Un document interne dévoile le malaise des danseurs de l’Opéra de Paris

Problèmes de management, harcèlement, absence d'accompagnement : une enquête interne révèle les tensions qui pèsent sur le ballet de l’Opéra de Paris et les critiques adressées par les artistes à la directrice de la danse, Aurélie Dupont.

Un document interne dévoile le malaise des danseurs de l’Opéra de Paris
Stéphane Lissner et Aurélie Dupont, © AFP / Dominique Faget

Plus de deux ans après le brusque départ de Benjamin Millepied, le ballet de l’Opéra de Paris est en proie à une nouvelle agitation. Une enquête interne révèle le malaise d’une centaine de danseurs, sur les 154 qui forment la compagnie. Le document de 200 pages, dont l’AFP a obtenu une copie le dimanche 15 avril, a été réalisé par la Commission d'expression artistique, un organisme interne élu par les danseurs. Il détaille notamment leurs griefs à l'encontre de la directrice de la danse Aurélie Dupont, ancienne étoile de l’Opéra.  

Sous couvert d'anonymat, 89,8% des artistes estiment qu'ils ne « font pas l'objet d'un management de bonne qualité ». 76,8% disent avoir été victimes de harcèlement moral ou avoir vu un collègue subir un tel traitement et 25,9% affirment même avoir été l'objet d'un harcèlement sexuel ou en avoir été témoin.

« Une excellente directrice de la danse », affirme Stéphane Lissner 

Sollicité par l’AFP le lundi 16 avril, le directeur de l'Opéra de Paris, Stéphane Lissner, a affirmé dans une interview lundi à l'AFP avoir « une confiance totale dans Aurélie Dupont », estimant qu'elle était « une excellente directrice de la danse ».

Stéphane Lissner a également souligné son « étonnement » quant à la diffusion de ce document interne à une partie de la presse.
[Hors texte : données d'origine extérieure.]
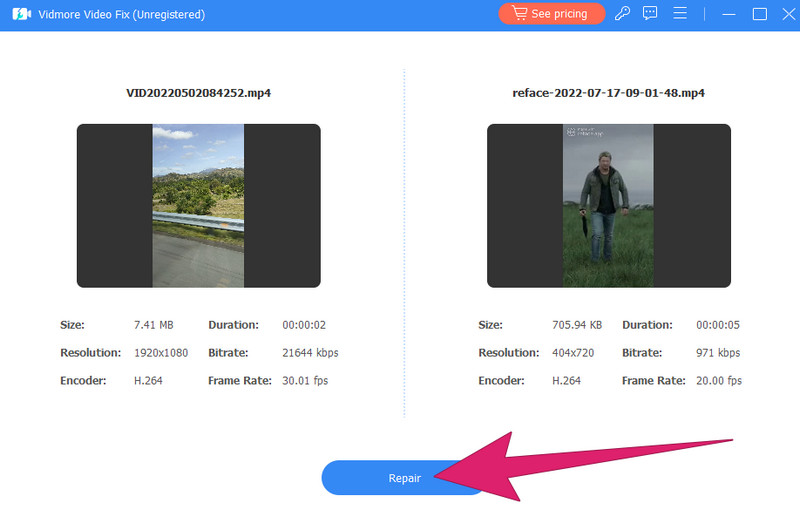Open registration via the key icon
The width and height of the screenshot is (800, 517).
[x=622, y=14]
Il a promis qu'un dialogue sera établi pour « réfléchir calmement et comprendre ce que les danseurs veulent dire » lorsqu’ils réclament de l'écoute. « Je vais parler avec Aurélie et ma porte est toujours ouverte », a-t-il assuré.
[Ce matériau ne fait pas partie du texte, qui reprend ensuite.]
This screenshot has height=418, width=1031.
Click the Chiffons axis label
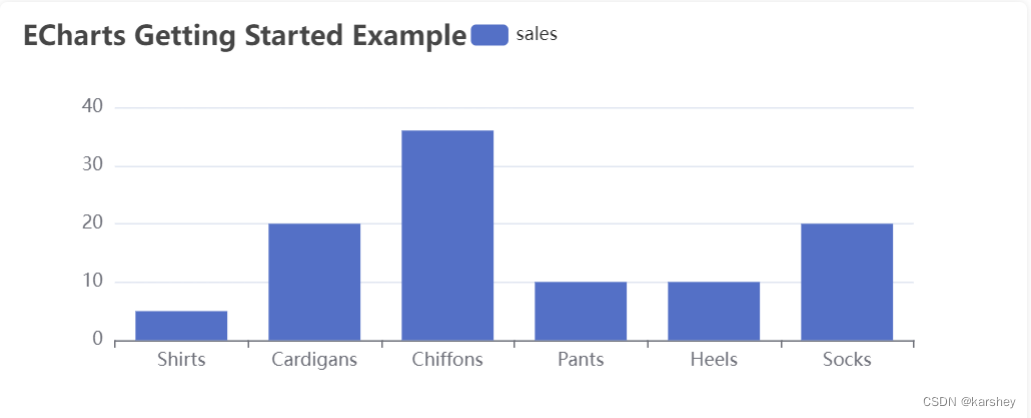click(447, 359)
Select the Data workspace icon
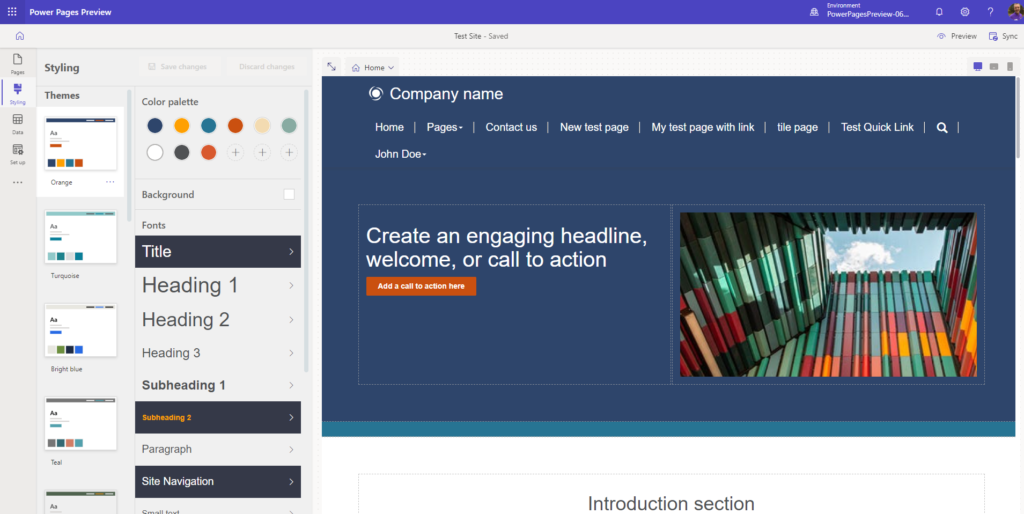Viewport: 1024px width, 514px height. (x=18, y=123)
Une centaine de danseurs, dont de nombreuses étoiles, ont également fait part de leur « stupéfaction » après la diffusion du document. « La divulgation de ce questionnaire s'est faite sans le consentement des danseurs et à aucun moment les artistes interrogés n'ont pu concevoir que ce document serait utilisé à des fins contraires à leurs intérêts », indique un communiqué obtenu par l'AFP.

« Manque de compétence et d’accompagnement »

Mais au-delà des chiffres du sondage, ce sont les commentaires recueillis auprès des danseurs qui sont durs à l'égard d'Aurélie Dupont. « La directrice actuelle ne semble avoir aucune compétence en management, et aucun désir d'acquérir une telle compétence », affirme un danseur.

D'autres dénoncent une « absence criante d'accompagnement », une « méconnaissance ou refus d'écouter les aspirations de beaucoup de danseurs » et surtout un « manque de dialogue ». « Nous sommes des êtres humains, et non des pions que l’on déplace comme bon leur semble », s'indigne encore l'un d'eux.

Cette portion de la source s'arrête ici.